[[ EXERCISE INPUTS, beginning ]]
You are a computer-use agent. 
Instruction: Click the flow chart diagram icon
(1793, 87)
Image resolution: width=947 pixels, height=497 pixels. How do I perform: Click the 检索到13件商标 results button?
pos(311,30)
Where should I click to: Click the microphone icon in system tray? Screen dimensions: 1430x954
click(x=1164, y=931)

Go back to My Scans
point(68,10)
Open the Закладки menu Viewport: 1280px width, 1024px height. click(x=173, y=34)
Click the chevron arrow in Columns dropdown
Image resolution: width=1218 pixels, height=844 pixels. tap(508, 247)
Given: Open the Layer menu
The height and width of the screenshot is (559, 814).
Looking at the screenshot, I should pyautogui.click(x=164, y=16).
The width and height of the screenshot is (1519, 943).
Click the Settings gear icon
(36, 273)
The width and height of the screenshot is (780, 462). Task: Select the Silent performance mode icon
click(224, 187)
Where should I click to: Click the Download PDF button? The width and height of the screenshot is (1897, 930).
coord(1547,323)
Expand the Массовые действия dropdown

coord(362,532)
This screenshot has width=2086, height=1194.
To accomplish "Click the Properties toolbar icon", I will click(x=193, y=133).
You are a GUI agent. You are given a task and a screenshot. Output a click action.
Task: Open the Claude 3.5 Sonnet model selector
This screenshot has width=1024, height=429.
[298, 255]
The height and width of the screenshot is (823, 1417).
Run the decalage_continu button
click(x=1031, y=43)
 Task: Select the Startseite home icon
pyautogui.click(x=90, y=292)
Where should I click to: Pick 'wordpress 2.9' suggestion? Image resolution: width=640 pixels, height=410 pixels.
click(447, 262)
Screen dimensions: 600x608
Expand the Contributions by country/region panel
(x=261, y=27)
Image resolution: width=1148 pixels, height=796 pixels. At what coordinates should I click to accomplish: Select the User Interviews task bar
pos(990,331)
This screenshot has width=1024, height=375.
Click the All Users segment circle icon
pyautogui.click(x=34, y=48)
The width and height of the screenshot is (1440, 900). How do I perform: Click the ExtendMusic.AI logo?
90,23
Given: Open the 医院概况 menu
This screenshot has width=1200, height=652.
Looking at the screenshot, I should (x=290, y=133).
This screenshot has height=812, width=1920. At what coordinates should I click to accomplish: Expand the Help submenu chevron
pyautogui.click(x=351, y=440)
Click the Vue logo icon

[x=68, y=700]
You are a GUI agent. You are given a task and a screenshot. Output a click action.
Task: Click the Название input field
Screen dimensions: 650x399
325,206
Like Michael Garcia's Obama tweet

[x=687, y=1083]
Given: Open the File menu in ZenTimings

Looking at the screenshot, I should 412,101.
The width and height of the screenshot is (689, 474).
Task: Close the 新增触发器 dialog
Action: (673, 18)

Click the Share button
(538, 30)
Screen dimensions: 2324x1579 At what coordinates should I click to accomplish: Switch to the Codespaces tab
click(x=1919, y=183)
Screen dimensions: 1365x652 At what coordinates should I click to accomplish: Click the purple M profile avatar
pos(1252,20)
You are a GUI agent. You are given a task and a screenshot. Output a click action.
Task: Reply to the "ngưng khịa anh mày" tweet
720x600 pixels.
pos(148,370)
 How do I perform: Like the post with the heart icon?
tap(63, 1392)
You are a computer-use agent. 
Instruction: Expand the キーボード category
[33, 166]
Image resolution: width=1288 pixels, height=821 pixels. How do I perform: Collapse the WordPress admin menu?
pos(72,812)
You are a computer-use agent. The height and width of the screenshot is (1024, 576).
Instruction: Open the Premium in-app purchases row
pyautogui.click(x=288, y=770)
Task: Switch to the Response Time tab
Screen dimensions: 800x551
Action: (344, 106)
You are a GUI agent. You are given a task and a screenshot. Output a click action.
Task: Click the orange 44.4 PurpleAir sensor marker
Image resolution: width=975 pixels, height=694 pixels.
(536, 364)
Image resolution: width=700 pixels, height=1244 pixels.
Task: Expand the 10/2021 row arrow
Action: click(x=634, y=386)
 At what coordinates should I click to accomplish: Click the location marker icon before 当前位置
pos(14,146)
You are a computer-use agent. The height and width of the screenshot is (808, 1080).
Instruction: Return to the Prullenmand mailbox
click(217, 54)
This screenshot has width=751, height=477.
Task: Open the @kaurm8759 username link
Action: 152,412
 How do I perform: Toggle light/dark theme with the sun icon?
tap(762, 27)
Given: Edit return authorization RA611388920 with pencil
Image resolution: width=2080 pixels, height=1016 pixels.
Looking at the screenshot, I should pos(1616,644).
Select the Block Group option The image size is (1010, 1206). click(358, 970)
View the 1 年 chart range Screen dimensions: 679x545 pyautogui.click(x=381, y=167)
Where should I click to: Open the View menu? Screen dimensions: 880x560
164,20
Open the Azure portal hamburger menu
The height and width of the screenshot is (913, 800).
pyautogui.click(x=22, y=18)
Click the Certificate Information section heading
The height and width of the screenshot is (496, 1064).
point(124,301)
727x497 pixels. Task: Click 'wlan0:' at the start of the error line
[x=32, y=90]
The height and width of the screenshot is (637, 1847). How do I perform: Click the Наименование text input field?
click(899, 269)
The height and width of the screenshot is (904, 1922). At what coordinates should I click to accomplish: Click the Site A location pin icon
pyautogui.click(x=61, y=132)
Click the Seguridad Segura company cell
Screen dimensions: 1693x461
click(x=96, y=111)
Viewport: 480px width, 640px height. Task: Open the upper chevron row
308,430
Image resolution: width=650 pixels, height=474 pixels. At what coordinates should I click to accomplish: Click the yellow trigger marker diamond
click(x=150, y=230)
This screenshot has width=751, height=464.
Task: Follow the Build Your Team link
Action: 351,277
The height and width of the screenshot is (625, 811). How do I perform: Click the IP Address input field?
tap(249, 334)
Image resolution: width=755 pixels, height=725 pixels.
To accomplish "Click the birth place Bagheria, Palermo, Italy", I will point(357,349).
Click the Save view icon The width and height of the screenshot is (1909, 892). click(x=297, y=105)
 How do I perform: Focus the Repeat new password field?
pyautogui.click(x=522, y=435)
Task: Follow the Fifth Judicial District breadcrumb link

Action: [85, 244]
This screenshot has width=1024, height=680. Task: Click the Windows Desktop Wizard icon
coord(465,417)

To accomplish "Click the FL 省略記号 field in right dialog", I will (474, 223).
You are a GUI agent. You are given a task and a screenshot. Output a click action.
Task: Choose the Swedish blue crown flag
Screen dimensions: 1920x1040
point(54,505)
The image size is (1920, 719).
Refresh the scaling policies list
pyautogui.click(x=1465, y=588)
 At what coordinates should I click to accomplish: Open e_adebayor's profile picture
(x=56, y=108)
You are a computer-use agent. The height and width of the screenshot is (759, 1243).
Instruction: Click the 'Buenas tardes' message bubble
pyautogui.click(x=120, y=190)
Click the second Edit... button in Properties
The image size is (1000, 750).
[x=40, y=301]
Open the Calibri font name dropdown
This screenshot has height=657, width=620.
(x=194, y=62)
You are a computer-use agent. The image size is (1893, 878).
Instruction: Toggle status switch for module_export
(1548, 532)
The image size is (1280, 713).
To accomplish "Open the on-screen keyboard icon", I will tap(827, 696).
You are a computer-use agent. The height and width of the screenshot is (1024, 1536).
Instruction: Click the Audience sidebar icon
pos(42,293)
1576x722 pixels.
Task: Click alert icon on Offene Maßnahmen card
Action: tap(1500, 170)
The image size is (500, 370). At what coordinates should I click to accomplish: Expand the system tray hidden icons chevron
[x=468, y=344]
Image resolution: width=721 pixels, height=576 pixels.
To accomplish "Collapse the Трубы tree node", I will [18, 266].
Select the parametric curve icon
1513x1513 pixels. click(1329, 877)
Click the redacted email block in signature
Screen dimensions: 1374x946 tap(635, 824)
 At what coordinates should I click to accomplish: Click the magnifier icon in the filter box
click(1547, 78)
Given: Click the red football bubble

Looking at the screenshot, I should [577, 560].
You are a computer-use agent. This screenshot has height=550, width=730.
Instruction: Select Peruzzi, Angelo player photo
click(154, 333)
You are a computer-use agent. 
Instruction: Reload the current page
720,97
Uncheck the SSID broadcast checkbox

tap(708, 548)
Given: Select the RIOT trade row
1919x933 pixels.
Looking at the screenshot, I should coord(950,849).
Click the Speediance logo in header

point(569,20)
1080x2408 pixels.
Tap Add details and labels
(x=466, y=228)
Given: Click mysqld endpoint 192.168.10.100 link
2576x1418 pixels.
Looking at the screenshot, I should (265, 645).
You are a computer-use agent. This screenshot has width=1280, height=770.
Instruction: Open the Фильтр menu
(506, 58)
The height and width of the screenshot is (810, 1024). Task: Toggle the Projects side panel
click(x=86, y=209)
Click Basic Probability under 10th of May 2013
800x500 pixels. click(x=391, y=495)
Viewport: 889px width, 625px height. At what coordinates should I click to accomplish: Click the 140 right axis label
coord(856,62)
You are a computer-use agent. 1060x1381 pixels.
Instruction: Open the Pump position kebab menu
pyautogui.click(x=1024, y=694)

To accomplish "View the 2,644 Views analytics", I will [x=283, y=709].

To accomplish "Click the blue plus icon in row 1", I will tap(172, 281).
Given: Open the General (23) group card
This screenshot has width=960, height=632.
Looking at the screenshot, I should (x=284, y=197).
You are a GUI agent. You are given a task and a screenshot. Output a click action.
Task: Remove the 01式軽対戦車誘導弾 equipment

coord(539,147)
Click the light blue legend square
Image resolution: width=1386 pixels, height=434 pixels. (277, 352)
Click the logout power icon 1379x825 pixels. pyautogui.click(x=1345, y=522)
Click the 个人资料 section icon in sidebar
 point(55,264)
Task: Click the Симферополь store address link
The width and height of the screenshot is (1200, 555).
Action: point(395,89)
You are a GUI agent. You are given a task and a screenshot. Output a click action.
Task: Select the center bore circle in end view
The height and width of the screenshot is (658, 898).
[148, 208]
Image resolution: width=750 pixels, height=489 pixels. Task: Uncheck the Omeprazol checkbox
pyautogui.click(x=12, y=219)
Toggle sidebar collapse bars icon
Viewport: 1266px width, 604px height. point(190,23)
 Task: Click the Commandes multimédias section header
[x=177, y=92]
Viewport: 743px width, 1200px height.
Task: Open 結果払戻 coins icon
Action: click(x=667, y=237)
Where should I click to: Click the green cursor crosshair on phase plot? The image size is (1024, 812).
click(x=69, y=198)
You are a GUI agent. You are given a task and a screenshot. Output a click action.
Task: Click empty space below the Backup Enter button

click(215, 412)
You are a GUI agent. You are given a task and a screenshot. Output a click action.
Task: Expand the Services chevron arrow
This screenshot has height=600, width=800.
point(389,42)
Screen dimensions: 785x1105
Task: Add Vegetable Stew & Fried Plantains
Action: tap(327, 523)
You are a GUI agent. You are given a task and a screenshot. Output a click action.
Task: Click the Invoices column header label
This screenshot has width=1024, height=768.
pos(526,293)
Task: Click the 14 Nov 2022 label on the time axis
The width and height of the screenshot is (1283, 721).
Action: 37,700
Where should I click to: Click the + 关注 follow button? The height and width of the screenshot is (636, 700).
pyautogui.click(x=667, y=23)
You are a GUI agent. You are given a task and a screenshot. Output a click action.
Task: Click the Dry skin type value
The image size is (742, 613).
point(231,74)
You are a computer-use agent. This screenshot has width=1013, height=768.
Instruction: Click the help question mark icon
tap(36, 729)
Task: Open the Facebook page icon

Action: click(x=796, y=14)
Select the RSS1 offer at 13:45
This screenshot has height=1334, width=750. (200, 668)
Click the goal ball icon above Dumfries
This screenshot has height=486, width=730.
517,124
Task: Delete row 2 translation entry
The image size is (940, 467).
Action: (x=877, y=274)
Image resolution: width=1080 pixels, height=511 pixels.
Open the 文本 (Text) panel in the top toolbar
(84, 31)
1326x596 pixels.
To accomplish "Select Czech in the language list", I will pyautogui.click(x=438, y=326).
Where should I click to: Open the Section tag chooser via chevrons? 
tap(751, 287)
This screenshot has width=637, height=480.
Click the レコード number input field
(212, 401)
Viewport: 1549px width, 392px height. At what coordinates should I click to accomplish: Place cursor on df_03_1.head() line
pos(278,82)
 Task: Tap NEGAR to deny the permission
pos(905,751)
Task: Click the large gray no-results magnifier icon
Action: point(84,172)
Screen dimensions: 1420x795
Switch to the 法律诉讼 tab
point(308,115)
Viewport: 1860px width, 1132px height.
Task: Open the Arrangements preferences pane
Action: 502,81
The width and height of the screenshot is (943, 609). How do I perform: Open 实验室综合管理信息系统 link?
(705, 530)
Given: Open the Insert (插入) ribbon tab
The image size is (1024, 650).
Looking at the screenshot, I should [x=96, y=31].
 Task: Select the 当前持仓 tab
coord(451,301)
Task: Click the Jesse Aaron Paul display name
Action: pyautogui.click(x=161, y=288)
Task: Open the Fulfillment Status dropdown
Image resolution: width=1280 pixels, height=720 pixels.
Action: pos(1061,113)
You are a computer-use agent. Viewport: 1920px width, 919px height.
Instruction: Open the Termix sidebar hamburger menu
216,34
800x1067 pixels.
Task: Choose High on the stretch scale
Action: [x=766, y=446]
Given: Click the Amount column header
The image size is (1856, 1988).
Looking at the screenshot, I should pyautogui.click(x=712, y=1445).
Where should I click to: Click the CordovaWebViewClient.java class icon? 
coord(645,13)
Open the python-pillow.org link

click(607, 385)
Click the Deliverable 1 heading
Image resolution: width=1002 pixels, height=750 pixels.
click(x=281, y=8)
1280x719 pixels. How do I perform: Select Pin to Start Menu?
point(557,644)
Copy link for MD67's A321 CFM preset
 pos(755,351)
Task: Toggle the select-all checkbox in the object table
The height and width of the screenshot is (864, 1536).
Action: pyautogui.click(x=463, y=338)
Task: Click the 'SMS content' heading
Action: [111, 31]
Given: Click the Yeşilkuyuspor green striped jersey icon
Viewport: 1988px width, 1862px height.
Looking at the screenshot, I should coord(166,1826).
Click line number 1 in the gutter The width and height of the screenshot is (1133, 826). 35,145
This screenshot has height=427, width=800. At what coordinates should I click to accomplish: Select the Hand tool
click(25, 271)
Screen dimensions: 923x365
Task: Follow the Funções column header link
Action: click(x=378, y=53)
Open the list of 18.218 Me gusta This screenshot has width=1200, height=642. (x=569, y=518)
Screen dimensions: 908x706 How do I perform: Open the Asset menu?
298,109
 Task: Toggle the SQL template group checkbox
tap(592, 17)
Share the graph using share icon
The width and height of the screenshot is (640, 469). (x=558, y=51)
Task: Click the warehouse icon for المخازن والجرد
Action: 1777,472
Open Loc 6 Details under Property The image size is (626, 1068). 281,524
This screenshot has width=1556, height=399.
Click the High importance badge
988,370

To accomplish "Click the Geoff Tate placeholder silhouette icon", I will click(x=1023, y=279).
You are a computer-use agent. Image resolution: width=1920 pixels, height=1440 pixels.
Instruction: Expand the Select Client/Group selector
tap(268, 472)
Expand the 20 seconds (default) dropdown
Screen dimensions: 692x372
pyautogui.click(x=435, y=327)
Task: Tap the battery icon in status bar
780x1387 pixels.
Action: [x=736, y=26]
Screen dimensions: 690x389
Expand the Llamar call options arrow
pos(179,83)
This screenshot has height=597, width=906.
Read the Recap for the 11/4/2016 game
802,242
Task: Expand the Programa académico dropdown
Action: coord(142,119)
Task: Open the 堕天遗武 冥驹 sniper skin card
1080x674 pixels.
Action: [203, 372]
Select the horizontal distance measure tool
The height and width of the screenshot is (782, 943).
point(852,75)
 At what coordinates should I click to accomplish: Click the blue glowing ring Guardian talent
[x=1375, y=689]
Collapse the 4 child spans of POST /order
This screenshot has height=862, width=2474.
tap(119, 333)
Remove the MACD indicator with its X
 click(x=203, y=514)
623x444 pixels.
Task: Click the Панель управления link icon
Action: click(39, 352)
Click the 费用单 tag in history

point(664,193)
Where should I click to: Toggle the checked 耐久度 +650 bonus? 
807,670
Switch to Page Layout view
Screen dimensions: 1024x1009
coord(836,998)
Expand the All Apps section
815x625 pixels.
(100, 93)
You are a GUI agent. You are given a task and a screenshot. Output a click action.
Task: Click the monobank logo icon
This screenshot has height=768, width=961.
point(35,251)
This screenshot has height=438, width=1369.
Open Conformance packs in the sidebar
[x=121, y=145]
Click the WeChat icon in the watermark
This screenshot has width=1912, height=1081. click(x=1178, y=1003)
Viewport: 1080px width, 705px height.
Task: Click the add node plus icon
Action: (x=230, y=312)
[[ EXERCISE INPUTS, end ]]
ACTIVITY
Output the lines above exactly, but only those between the line holding "Where should I click to: Click the green" and the line holding "Task: Expand the Services chevron arrow", inclusive.

TASK RESULT
Where should I click to: Click the green cursor crosshair on phase plot? The image size is (1024, 812).
click(x=69, y=198)
You are a GUI agent. You are given a task and a screenshot. Output a click action.
Task: Click empty space below the Backup Enter button

click(215, 412)
You are a GUI agent. You are given a task and a screenshot. Output a click action.
Task: Expand the Services chevron arrow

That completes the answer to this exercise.